**Exercise**
From the data below, copy out every line in which the word "computer" occurs.

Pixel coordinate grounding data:
▼▼▼
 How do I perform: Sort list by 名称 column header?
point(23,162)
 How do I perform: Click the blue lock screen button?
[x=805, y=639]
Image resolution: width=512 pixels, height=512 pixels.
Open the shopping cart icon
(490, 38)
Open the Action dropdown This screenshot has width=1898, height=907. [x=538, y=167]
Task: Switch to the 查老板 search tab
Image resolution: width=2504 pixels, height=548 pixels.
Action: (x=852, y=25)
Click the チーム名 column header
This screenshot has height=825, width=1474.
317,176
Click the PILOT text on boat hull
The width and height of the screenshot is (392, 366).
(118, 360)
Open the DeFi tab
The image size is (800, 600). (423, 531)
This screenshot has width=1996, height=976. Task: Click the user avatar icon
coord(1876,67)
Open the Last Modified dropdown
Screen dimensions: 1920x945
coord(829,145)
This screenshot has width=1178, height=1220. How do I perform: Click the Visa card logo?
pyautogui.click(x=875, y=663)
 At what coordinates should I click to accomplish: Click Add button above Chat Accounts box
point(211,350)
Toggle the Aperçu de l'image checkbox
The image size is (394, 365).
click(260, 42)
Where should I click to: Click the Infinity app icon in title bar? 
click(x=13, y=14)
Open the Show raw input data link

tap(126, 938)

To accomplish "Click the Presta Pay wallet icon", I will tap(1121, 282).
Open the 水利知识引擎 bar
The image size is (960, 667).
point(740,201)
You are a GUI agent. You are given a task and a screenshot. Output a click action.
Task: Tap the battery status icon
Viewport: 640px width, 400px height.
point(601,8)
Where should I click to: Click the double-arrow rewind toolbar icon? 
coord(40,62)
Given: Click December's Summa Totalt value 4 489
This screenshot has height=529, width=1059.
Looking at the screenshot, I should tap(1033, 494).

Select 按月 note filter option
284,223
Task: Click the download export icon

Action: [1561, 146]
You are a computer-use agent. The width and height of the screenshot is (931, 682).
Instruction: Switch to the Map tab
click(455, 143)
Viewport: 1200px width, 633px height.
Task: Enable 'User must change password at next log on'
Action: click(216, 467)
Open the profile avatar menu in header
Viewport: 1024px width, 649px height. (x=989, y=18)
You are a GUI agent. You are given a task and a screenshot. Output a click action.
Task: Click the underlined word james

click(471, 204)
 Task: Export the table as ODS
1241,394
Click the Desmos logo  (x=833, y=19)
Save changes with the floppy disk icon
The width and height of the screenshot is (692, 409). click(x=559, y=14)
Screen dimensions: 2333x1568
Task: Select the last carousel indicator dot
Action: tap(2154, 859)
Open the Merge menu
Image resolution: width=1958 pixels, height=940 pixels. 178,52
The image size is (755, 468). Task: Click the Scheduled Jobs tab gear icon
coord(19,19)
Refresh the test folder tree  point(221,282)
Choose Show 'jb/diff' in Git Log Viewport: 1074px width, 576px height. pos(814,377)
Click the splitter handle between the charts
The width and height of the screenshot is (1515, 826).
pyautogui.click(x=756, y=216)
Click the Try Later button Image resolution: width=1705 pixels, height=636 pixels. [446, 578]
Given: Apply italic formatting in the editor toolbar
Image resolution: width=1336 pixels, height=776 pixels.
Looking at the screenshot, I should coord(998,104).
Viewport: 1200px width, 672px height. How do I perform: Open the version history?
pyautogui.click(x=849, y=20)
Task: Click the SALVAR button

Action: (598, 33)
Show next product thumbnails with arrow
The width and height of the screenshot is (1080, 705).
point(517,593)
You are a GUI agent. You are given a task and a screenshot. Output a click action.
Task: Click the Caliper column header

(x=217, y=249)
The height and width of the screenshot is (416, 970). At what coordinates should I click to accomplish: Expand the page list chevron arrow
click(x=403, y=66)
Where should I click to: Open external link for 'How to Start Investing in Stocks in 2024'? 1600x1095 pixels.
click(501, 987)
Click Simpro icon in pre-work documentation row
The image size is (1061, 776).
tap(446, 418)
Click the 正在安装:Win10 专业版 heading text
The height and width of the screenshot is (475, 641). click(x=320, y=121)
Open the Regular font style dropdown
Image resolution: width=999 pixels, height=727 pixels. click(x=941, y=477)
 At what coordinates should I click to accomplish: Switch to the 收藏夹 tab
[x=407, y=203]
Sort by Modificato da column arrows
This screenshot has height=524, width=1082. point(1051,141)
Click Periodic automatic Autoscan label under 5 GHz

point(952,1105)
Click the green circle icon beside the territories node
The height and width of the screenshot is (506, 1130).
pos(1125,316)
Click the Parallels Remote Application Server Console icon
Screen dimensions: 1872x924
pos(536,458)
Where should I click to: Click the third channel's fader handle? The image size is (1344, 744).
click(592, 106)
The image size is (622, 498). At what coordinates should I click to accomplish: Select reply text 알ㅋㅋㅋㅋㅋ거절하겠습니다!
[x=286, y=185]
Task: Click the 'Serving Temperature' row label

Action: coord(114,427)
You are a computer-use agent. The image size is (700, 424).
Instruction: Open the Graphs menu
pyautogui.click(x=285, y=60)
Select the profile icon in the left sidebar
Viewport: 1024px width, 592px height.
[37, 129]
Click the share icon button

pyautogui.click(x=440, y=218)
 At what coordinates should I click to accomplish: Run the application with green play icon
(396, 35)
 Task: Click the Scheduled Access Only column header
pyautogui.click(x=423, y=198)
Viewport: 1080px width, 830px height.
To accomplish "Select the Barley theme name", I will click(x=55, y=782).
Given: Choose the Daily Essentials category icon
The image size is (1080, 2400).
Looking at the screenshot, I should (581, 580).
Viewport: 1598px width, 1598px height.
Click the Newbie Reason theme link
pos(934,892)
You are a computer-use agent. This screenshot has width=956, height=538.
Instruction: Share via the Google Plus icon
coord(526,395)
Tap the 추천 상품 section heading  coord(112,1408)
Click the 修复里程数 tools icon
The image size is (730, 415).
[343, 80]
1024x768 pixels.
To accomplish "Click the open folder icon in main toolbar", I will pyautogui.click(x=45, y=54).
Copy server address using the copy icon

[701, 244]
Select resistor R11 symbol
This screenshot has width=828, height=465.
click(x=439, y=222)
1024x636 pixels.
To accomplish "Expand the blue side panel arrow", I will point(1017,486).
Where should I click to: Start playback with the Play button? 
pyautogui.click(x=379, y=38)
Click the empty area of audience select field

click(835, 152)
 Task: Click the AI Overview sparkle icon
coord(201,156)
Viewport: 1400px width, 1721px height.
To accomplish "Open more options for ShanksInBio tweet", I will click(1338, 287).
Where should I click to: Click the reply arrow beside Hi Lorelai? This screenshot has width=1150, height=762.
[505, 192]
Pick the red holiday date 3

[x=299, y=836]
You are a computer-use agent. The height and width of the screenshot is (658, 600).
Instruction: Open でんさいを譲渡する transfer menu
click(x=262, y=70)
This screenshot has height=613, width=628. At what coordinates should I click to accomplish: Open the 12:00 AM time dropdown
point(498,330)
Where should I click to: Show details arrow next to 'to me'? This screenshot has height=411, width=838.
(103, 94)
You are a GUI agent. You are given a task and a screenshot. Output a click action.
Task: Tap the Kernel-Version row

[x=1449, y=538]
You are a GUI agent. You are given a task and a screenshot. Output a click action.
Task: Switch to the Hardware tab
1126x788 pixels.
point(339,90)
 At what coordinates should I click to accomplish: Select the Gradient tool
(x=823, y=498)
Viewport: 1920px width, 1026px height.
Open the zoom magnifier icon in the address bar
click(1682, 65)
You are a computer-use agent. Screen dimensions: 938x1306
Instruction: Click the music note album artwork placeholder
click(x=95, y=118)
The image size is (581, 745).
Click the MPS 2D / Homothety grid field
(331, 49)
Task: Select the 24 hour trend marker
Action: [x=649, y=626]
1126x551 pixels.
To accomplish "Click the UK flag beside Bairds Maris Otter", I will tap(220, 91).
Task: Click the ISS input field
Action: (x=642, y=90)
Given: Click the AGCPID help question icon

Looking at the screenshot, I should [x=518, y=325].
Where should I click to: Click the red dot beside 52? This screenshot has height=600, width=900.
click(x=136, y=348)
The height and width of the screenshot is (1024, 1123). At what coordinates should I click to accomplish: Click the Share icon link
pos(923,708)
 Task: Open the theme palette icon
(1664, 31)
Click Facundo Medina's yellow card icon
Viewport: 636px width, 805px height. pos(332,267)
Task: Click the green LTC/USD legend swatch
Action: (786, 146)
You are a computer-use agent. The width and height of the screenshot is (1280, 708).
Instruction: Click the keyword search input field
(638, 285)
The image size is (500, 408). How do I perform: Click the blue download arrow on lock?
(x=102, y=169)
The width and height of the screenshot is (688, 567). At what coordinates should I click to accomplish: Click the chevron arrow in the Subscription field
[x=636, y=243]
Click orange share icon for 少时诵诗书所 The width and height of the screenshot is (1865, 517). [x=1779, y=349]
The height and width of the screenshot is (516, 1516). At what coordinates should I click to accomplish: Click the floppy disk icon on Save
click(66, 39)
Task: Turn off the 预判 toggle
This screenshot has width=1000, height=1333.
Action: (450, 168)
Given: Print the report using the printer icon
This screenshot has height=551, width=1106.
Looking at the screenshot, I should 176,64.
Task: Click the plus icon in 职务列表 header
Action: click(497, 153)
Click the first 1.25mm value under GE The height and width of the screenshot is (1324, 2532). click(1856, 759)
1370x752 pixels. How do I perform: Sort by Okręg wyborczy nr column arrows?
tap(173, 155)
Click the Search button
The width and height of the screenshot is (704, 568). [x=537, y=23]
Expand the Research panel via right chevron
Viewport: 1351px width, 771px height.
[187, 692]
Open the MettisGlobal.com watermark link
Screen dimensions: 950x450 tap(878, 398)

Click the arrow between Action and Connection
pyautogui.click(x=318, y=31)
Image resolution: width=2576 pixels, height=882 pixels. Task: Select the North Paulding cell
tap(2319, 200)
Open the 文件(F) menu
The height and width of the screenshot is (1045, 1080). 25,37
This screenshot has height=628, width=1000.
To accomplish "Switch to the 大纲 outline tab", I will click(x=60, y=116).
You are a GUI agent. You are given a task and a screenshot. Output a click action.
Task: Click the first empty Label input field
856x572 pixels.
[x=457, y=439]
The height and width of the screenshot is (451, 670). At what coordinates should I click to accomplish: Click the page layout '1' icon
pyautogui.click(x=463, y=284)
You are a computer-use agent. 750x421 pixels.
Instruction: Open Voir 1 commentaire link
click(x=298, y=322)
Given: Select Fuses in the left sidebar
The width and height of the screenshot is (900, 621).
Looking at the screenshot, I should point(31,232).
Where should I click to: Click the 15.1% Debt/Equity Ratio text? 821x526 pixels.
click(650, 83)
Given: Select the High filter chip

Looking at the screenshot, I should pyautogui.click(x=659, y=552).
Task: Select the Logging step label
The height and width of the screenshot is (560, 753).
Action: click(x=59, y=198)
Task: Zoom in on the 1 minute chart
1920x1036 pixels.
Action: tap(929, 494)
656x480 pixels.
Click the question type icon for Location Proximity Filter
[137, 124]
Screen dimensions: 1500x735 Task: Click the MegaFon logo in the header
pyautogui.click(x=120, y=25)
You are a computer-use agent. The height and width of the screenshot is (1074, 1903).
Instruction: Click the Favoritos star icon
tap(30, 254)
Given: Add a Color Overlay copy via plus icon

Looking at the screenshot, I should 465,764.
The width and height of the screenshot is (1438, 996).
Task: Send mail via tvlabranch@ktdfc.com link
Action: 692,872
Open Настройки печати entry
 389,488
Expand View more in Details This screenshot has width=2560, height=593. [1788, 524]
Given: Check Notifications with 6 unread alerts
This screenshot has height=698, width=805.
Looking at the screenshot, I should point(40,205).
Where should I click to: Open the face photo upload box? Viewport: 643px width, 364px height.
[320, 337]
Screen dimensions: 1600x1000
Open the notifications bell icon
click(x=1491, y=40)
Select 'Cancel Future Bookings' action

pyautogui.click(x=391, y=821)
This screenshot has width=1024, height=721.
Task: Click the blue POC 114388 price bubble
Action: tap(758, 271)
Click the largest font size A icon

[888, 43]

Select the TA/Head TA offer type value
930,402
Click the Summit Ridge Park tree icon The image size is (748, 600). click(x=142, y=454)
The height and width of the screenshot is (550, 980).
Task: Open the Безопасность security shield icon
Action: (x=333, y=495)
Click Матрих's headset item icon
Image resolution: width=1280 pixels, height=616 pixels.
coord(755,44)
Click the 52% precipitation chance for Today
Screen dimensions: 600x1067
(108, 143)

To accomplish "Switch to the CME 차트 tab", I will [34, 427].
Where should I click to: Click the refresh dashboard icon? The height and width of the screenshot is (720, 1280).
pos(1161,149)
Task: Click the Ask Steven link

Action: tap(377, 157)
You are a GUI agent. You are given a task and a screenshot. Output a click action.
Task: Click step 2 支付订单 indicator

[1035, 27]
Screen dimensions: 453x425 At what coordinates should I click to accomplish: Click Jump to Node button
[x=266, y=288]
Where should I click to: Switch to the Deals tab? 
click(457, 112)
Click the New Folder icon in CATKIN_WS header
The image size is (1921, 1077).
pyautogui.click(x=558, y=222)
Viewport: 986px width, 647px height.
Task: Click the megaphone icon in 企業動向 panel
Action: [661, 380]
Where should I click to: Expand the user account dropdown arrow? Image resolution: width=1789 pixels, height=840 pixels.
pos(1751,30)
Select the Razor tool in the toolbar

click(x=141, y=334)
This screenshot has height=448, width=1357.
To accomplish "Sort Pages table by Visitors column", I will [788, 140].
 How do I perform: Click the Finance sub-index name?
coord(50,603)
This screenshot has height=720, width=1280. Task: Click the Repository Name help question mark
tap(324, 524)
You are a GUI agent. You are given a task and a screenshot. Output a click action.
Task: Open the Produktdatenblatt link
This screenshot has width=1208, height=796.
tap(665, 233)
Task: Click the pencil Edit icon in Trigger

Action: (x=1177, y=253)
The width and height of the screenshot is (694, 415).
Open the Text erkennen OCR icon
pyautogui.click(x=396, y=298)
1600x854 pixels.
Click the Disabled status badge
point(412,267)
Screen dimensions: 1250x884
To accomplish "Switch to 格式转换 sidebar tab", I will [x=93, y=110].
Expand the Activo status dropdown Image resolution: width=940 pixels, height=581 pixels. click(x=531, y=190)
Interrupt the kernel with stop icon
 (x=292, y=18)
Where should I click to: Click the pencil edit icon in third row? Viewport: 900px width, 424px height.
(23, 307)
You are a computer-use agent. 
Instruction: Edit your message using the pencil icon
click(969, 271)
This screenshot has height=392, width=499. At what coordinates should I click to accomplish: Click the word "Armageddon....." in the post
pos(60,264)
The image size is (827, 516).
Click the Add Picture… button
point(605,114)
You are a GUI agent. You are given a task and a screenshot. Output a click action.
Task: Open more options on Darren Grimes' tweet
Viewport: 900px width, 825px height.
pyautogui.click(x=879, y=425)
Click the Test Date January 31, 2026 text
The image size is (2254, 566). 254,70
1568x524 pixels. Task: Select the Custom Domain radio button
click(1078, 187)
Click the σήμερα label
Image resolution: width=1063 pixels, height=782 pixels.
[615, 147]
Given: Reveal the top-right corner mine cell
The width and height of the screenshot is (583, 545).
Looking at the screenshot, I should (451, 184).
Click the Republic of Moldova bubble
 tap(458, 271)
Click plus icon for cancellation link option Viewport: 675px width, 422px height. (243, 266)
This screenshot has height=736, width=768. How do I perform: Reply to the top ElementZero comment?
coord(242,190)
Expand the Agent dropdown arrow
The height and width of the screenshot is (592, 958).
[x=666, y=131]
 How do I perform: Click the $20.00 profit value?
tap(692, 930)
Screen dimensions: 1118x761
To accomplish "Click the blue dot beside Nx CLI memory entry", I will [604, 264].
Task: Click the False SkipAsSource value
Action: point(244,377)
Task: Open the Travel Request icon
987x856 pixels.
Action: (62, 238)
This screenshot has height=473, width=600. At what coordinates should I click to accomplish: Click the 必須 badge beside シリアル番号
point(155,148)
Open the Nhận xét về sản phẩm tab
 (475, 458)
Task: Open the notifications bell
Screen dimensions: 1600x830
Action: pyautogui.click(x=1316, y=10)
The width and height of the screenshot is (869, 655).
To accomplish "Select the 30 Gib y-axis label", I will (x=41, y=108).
▲▲▲
**Result of the exercise**
You are a computer-use agent. The width and height of the screenshot is (931, 682).
You are a computer-use agent. The image size is (700, 424).
You are a computer-use agent. This screenshot has width=956, height=538.
You are a computer-use agent. The height and width of the screenshot is (658, 600).
You are a computer-use agent. Screen dimensions: 938x1306
You are a computer-use agent. The width and height of the screenshot is (1280, 708).
You are a computer-use agent. 750x421 pixels.
You are a computer-use agent. The height and width of the screenshot is (1074, 1903).
You are a computer-use agent. 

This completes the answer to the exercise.